Na vida, os finais nem sempre são tão felizes. Mari Michener morreu de câncer em setembro de 1994. Quando os rins de Michener passaram a falhar, ele precisou fazer diálise e acabaram-se as viagens pelo mundo. Na época estava morando em Austin, mas continuava a escrever livros. Na verdade, foram mais sete, depois de ter “começado tudo de novo” em 1992.
Em 6 de outubro de 1997, liguei para ele e falei com sua querida governanta, Amélia, que revelou que o fim estava próximo.
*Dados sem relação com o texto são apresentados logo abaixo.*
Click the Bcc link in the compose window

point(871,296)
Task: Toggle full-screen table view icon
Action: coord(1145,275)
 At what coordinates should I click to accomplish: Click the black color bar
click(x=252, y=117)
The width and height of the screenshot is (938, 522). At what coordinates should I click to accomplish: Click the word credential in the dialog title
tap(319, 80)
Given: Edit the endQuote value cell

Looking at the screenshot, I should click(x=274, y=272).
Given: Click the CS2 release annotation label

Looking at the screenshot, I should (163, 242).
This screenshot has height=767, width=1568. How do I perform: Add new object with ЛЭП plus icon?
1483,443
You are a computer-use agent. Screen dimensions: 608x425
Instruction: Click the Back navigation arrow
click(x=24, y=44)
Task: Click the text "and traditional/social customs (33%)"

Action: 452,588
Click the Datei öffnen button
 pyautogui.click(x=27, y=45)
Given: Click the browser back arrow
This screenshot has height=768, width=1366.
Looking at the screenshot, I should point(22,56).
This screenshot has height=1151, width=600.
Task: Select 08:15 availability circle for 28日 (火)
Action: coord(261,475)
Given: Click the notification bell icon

Ela a colocou na linha.
“Sente muita dor?”, perguntei.
“Estamos agüentando bravamente”
“Não resta muito tempo, não é, Jim?”
“Como vão suas filhas?, replicou, mostrando que não desejava mais falar sobre si.
Disse-lhe que minha filha mais velha, Maya, estava no processo de seleção de algumas faculdades.
“Quais?”, quis saber.
Depois que lhe contei, houve silêncio por alguns momentos. Então disse:
“Se quiser traze-la para cá (Universidade do Texas), nós pagaremos a primeira anuidade escolar.”
Foi a última vez que falei com James Michener. Mesmo lhe restando poucos dias, seus instintos sempre se dirigiam à vida, e mais uma vez estendia a mão.
No dia em que Michener morreu, 16 de outubro de 1997, Hana abriu o livro Creatures of the kingdom: stories of animal and nature, que ele lhe enviara alguns meses antes. Com o dedo, percorreu o índice.
“Ele nunca escreveu sobre focas”, disse ela.
“Talvez”, sugeri, “porque sabia que outra outrora, mais jovem, estava se dedicando a isso.”